Seattle’s Guardians won the Emerald City Open 2 bike polo tournament. Held over this past weekend, this second Emerald City Open reported a record turnout. Usually capped around 40 teams, according to long-time supporter Tommie Richter, due to the registration of 45 teams, a second venue had to be scheduled to handle the overflow. Cal Anderson multi-use courts which are used regularly in Seattle for team play and pick-up games was secured. Even so, players and organizers were prepared for the competition to extend after dark on Sunday. Though the weather cooperated with rain holding off, competition was to be held regardless of weather. For the level of enthusiasm that prevailed, it’s doubtful that even some Seattle liquid sunshine could have dampen spirits.
Described as a hobby sport, bike polo, more correctly called “hard court” bike polo has grown rapidly over the last few years. Much of that seemingly spontaneous growth can be explained by how easy it is to become involved. As Max Feldman of Vancouver’s, Northern Standard bike polo gear company, said, “All you need is a bike.” Much of the early equipment, mallets and gloves, were borrowed from other sports. Ski poles were used as mallet shafts with a head made out of PVC or another light-weight material. Lacrosse gloves because of padding and helmets because of face masks were readily adapted. Feldman added that just in the last couple of years the sport has grown in sophistication, with companies such as his own forming to develop gloves and mallets, and even bikes.
Hard court bike polo bicycles have been specially adapted for the sport. Because players need one hand for the mallet, brakes are operated with one lever by modifying cables to run from each brake to one control. In addition to allowing players a free hand for their mallets, this also assures fast and simultaneous braking. As one fan, Keily Shutt reflected, “It really looks hard. Players really need a good handle on the moves. I’d probably fall a lot.” Keily had come along with her friend Malia Seavey whose boyfriend was playing. Seavey explained though she’d watched games at Cal Anderson, this was the first tournament she had attended. Both women had quickly become fans, though Shutt said that she had had no idea that it really was a sport, but rather a made-up game. That aspect seems to be part of the allure.

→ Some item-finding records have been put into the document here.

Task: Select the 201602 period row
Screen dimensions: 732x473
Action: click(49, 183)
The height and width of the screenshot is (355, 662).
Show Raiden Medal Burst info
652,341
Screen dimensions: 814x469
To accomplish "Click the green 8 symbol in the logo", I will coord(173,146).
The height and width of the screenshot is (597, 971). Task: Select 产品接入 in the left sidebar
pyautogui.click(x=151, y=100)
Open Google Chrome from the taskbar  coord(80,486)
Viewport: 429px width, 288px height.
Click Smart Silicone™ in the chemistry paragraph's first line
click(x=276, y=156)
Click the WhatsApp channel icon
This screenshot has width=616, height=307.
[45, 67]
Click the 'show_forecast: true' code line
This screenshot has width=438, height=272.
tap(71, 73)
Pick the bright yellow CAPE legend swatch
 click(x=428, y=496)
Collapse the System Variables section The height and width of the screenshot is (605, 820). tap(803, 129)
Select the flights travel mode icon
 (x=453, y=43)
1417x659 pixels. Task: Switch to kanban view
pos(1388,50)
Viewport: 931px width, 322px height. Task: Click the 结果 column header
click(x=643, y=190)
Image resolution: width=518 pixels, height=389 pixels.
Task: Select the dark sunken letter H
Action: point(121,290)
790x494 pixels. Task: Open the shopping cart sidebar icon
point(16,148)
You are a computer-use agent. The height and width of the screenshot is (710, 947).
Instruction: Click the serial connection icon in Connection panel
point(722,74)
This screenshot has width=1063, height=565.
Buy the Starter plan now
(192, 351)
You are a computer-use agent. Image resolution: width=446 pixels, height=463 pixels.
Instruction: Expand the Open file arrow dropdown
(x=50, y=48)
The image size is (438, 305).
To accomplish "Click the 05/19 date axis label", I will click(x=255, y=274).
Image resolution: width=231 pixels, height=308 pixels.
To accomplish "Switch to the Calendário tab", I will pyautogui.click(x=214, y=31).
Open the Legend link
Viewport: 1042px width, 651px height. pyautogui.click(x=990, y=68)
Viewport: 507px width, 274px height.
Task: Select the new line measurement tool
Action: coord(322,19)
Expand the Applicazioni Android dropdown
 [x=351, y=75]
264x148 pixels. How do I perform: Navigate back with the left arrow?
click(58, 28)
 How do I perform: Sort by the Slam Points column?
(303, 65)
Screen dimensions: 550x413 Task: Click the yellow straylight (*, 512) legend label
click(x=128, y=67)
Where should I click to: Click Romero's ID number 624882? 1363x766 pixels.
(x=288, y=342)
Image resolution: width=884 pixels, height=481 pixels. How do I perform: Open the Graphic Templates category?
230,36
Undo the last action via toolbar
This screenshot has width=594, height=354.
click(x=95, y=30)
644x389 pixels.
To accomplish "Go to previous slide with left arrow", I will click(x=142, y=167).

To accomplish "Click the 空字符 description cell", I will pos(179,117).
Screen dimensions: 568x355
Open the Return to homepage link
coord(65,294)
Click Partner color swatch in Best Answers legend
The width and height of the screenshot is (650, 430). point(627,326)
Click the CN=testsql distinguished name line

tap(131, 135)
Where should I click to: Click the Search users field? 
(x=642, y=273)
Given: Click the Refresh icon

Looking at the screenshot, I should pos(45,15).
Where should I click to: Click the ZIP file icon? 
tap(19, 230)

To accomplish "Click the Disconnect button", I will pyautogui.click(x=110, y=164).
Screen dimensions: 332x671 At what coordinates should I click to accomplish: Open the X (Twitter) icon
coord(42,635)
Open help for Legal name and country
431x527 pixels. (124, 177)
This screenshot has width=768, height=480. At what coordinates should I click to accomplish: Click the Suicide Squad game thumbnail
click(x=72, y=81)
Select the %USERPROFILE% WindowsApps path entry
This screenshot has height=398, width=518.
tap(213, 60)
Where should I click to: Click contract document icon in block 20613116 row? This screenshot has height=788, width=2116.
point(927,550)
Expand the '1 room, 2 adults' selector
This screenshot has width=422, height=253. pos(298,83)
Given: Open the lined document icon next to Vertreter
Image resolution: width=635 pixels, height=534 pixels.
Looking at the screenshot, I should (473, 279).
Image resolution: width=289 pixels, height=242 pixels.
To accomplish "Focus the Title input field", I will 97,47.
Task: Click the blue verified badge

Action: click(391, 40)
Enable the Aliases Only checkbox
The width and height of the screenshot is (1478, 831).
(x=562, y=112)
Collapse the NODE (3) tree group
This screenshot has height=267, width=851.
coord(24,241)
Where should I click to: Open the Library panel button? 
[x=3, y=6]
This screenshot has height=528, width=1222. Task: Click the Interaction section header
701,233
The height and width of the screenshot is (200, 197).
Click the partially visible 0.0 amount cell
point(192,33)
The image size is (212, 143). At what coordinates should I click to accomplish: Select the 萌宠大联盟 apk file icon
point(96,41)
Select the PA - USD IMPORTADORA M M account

Another aspect of the sport that has grown its popularity is its social aspect. Feldman cited the team camaraderie saying that it was a great way to meet and reconnect with friends. Richter said that due to the family-like relationship that developed among players, that when teams traveled for games, they stayed in homes of hosting teams. He added, though he was not a player himself, he had been a supporter since his first introduction to the sport at the 2003 Bike Messenger Worlds. Richter wasn’t alone, Nano Arevalo, a player, said he had been involved in the sport since early 2000, and credited Richter for his involvement. Whether Vancouver, BC, down the coast of in Australia, bike polo is growing and players are as Richter says, “One big cycle family.”